# Exercise
The lines from the start of the data through the line containing "You are a computer-use agent. 668x535 pixels." are to be reproduced exactly, both ends included.

----

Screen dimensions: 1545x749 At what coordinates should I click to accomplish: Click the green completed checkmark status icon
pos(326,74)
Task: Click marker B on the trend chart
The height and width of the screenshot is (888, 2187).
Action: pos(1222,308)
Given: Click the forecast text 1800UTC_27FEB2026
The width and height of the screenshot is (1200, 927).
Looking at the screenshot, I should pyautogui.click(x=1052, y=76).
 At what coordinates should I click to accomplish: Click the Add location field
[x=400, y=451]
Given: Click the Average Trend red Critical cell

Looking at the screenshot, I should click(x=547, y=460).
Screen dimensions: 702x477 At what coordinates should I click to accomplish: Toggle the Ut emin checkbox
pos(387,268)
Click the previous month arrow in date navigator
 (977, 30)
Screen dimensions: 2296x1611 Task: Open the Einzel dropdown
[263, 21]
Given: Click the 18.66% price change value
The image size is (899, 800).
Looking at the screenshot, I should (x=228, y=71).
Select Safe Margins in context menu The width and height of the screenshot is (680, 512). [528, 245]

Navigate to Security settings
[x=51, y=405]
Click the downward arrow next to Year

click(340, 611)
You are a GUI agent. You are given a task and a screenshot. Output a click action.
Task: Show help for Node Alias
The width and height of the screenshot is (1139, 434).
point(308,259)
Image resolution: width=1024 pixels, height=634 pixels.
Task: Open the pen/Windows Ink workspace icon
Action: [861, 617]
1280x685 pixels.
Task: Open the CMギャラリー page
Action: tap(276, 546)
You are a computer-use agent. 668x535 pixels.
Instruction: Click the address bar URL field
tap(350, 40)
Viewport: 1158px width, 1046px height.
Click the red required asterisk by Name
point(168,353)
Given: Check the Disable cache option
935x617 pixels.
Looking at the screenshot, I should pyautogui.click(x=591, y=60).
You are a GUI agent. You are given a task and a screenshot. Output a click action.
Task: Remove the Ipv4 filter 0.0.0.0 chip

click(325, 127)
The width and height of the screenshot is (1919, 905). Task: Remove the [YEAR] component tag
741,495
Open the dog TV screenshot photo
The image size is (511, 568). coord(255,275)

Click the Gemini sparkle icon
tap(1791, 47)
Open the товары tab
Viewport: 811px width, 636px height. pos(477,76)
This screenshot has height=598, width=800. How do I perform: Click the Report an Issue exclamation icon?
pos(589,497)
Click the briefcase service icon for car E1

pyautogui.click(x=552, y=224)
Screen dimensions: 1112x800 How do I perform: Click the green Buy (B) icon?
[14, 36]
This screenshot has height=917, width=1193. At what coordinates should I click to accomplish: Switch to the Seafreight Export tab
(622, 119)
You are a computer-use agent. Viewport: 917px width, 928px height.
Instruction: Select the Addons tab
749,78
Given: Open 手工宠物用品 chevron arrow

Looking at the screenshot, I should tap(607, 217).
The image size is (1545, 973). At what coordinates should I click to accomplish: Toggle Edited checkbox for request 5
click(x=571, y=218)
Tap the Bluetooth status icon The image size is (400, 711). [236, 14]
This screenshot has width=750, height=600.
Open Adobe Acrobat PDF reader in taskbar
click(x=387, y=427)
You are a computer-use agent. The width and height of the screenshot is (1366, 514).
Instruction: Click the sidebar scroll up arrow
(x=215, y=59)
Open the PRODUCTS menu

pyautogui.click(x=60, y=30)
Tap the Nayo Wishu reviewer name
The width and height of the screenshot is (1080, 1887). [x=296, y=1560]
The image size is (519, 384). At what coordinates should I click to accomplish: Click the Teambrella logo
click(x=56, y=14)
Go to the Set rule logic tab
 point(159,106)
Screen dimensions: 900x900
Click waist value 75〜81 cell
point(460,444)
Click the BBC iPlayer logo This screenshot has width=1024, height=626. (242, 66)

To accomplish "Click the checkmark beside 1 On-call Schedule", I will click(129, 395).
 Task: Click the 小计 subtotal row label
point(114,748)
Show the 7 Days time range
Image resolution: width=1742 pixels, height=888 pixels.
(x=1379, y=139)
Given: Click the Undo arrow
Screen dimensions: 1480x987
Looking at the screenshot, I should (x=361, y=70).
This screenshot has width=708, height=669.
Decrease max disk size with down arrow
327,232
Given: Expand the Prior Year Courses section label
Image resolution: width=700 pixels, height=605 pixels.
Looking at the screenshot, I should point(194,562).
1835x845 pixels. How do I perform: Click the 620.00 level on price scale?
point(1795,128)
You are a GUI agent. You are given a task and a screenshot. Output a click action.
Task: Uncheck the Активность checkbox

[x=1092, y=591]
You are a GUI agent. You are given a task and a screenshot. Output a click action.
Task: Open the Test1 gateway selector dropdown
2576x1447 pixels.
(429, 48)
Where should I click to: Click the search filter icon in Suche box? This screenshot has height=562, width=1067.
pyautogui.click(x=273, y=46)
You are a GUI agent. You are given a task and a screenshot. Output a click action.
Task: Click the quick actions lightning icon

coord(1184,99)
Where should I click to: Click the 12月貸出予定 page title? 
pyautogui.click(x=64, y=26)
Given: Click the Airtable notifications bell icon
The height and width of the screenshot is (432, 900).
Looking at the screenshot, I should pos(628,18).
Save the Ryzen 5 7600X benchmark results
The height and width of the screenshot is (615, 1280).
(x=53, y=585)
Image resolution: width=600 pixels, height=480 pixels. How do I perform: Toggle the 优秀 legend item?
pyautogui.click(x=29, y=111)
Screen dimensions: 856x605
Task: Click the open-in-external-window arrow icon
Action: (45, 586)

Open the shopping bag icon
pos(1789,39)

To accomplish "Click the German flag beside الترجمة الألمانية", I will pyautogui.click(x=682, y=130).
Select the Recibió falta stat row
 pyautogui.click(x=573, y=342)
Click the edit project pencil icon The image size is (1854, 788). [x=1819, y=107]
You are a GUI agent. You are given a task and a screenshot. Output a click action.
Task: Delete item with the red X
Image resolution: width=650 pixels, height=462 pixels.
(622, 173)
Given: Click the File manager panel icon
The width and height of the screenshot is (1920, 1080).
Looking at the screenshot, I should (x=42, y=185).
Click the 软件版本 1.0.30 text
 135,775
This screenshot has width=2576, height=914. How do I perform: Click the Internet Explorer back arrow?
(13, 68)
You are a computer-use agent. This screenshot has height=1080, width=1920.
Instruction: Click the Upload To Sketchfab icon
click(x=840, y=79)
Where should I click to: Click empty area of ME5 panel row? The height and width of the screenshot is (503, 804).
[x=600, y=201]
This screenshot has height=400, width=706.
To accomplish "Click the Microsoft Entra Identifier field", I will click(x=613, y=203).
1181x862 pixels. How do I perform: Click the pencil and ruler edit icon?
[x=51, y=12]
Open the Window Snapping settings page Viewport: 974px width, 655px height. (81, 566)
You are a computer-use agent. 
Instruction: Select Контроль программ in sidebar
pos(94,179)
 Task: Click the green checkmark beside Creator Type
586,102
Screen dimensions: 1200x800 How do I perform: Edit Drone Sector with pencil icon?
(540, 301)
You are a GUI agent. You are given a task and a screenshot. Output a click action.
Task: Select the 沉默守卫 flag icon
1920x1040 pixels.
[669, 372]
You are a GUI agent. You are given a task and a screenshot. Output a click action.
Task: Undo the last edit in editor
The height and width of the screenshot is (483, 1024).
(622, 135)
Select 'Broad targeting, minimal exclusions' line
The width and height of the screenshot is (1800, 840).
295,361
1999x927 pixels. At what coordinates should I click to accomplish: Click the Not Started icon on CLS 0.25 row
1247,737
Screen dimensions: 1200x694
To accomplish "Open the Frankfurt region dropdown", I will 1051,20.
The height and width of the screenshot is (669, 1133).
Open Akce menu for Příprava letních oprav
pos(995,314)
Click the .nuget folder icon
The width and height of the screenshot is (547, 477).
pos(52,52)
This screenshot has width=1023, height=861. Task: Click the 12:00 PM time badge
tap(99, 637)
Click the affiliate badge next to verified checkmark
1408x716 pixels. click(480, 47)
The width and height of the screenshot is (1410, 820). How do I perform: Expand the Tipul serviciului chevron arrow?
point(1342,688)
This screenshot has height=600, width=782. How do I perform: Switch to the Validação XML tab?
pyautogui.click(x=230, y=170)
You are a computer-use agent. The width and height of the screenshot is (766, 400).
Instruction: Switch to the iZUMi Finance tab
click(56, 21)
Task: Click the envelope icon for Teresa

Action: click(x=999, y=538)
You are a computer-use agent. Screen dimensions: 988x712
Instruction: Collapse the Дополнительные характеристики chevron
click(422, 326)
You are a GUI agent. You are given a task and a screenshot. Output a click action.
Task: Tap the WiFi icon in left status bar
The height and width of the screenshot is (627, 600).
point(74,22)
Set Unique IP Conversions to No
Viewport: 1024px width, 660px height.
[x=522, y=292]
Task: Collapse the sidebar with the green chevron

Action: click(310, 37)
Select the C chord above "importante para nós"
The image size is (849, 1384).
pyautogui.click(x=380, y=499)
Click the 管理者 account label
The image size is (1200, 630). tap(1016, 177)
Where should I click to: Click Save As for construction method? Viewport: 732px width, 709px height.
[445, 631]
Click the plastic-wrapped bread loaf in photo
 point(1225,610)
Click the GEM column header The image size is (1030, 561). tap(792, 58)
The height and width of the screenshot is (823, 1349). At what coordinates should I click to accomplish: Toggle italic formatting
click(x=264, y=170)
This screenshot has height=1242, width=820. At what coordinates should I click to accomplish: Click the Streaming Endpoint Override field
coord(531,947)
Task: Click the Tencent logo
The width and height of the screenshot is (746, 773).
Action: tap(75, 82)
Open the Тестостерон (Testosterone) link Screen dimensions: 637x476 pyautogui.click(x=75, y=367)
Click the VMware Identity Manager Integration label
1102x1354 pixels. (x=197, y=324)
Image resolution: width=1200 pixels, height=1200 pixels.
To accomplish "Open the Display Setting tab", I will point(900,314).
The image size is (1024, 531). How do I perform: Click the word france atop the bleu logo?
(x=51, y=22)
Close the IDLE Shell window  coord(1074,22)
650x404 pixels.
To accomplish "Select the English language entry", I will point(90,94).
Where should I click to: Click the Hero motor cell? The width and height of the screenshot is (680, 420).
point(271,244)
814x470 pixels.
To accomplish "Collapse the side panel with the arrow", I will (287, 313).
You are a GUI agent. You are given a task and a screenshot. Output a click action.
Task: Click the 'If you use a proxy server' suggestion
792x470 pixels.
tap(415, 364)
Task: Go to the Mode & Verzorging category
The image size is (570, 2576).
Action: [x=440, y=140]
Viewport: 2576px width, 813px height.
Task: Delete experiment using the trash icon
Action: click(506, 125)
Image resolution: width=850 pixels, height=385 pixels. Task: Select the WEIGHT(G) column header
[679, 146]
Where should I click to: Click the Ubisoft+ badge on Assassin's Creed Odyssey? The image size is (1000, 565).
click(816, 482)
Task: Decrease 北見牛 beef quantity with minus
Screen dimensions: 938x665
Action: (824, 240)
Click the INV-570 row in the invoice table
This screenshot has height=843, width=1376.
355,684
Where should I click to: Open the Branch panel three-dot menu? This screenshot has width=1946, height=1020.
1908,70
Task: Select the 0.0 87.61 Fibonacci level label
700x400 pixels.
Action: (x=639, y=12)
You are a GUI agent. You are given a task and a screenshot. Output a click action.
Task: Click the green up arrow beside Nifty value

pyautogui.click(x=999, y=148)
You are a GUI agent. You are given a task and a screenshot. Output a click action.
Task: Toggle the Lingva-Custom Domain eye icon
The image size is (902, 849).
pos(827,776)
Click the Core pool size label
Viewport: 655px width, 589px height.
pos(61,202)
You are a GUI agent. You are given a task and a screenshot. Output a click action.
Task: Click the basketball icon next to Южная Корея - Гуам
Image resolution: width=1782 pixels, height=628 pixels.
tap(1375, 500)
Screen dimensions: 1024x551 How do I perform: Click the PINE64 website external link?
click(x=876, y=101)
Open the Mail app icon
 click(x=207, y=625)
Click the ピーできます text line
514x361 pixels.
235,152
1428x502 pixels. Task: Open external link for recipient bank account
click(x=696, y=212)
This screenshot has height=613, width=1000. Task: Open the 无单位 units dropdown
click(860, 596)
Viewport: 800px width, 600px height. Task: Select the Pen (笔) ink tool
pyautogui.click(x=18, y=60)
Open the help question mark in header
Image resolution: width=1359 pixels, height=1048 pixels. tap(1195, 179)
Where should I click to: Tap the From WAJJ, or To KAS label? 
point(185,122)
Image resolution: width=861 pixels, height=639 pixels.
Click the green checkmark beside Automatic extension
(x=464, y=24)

----

# Your response
Screen dimensions: 1545x749 At what coordinates should I click to accomplish: Click the green completed checkmark status icon
pos(326,74)
Task: Click marker B on the trend chart
The height and width of the screenshot is (888, 2187).
Action: pos(1222,308)
Given: Click the forecast text 1800UTC_27FEB2026
The width and height of the screenshot is (1200, 927).
Looking at the screenshot, I should pyautogui.click(x=1052, y=76).
 At what coordinates should I click to accomplish: Click the Add location field
[x=400, y=451]
Given: Click the Average Trend red Critical cell

Looking at the screenshot, I should click(x=547, y=460).
Screen dimensions: 702x477 At what coordinates should I click to accomplish: Toggle the Ut emin checkbox
pos(387,268)
Click the previous month arrow in date navigator
 (977, 30)
Screen dimensions: 2296x1611 Task: Open the Einzel dropdown
[263, 21]
Given: Click the 18.66% price change value
The image size is (899, 800).
Looking at the screenshot, I should (x=228, y=71).
Select Safe Margins in context menu The width and height of the screenshot is (680, 512). [528, 245]

Navigate to Security settings
[x=51, y=405]
Click the downward arrow next to Year

click(340, 611)
You are a GUI agent. You are given a task and a screenshot. Output a click action.
Task: Show help for Node Alias
The width and height of the screenshot is (1139, 434).
point(308,259)
Image resolution: width=1024 pixels, height=634 pixels.
Task: Open the pen/Windows Ink workspace icon
Action: [861, 617]
1280x685 pixels.
Task: Open the CMギャラリー page
Action: tap(276, 546)
You are a computer-use agent. 668x535 pixels.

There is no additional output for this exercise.